Sobre o estrado viu um grande trono de gelo-velho, tão antigo quanto as ilhas… viu seu bisavô sentado num trono de gelo puro, azul cristalino. A carne estava tão enrugada e seca que suas bochechas magras despencavam dos ossos, como se os músculos tivessem apodrecido e virado água. Tentou repetir as palavras, mas o grito das batidas do seu coração eram altas demais para que pensasse direito.
— …
“Ande.”
Reparou que os Seis Chefes — Skjá Vladein, Boyko Ryba, Jaromir Veiliodyr, Tihimil Valke, Rayko Solnechny e Bogdan Mraziv — estavam de pé abaixo do cadeirão onde seria testada. Ficou surpresa de como Skjá Vladein chegara antes dela. “Havia alguma rota mais rápida?”
Ele tinha saído antes dela, de fato, mas não imaginava algum método para chegar mais rápido. Buscou ainda, Draziz, seu tio infame. Ouvira que tinha viajado para as Agulhas, afim de trucidar os Caras-Queimada; os rumores ruins chegaram em seus ouvidos até mesmo no seu palácio, isolado entre colinas.
“Ande”, bravejara “, sem Draziz aqui consigo me concentrar… ou tentar! Ele ao menos era engraçado…” Notou os olhos amarelos do bisavô caindo contra si, e de repente percebeu algo terrível. Krazdoro parecia idêntico ao Rieq, a única pessoa por quem conseguia sentir ódio. Um Razzin muito mais novo. Não queria ter percebido isso.

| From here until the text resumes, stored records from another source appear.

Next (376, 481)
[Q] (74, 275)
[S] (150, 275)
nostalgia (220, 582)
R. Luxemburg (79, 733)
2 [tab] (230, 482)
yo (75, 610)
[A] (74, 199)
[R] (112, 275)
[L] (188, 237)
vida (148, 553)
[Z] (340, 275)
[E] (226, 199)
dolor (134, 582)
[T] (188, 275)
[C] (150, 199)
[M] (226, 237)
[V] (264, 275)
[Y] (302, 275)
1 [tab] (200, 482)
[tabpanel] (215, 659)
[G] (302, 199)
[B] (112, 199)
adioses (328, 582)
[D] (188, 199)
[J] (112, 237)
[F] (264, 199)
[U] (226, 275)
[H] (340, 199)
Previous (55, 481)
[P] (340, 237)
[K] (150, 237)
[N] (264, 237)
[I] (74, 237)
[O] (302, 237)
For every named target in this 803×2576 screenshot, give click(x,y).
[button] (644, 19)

Apertou seu filho, que dormia feito uma pedra.
A serva do Deus Branco, do Deus Gritante e do Deus Rígido, que estava ajoelhada perante um pequeno braseiro, levantou-se pouco após Faina chegar à metade do caminho.
— Chega a filha do Leão e do mar, a primeira — gritou. Faina notou escravos com anéis no nariz puxando alguma coisa pesada. — Primeira, ó, é primeira. Perdoe esta velha, primeira, mas não achamos nenhum leão no mar. Seria seu, ó, seria. Contente-se com um da neve, sim, por favor. E sente-se, Primeira! Eis seu Velho Nome! Primeira.

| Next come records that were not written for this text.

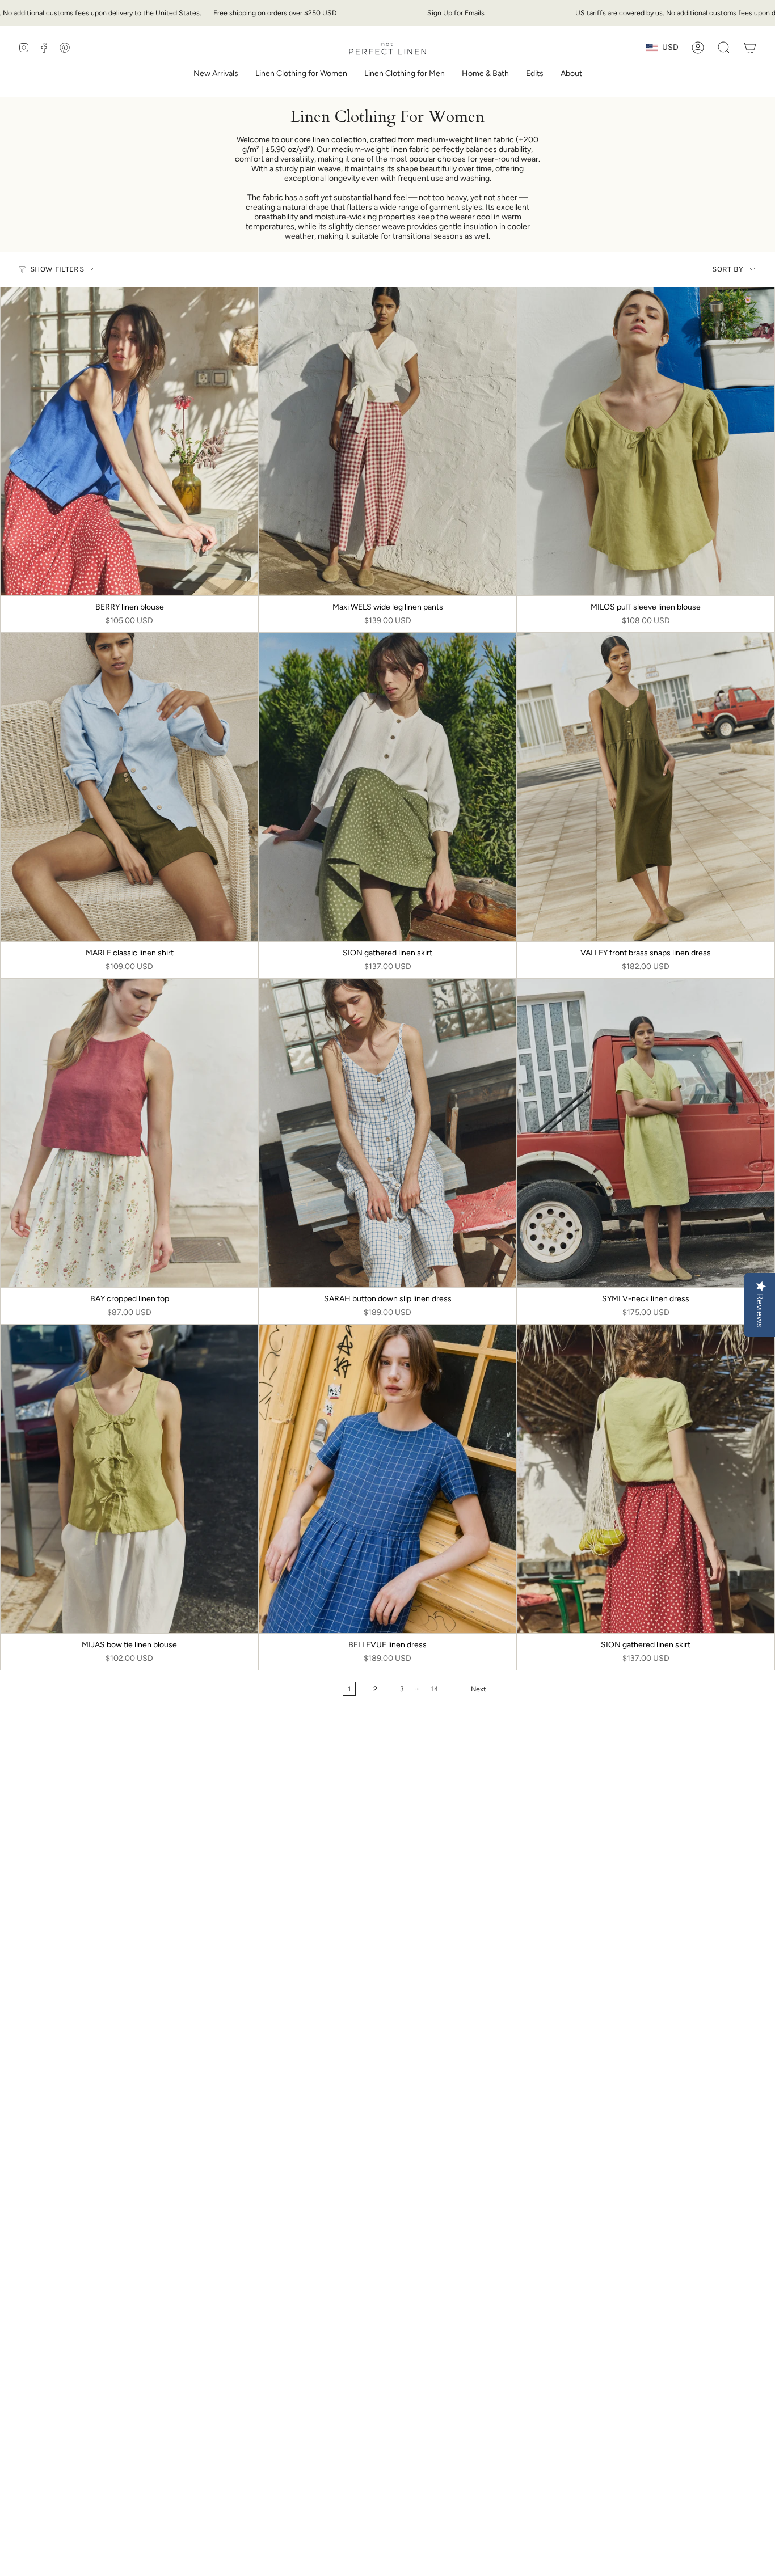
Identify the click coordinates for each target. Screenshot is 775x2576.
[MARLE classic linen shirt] (129, 787)
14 (435, 1689)
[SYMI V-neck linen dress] (645, 1133)
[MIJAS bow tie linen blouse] (129, 1479)
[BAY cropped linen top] (129, 1133)
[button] (301, 74)
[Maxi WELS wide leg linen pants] (387, 441)
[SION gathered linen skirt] (387, 787)
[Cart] (750, 47)
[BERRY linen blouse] (129, 441)
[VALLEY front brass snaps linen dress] (645, 787)
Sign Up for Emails (456, 13)
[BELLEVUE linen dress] (387, 1479)
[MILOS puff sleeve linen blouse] (645, 441)
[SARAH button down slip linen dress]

— Primeira! — aclamaram os Chefes, família e servos e escravos.
“O do bisavô era Forte, não era? Razzin, o Forte? Meu Krazdoro não será lembrado assim.”
Dois escravos, com as tiras de couro amarradas no nariz, empurraram o grande cadeirão vazio. Ao sentar-se, viu os Chefes, seus filhos e filhas, esposas e servos, ajoelhados de novo. A serva dos deuses frios foi em direção de Faina e ergueu as mãos magras. Entendeu e entregou-a Krazdoro. Depressa, a velha apresentou-o para todos os Chefes, movendo-o devagar para esquerda e direita.
— Eis o primogênito! Primeiro da Primeira!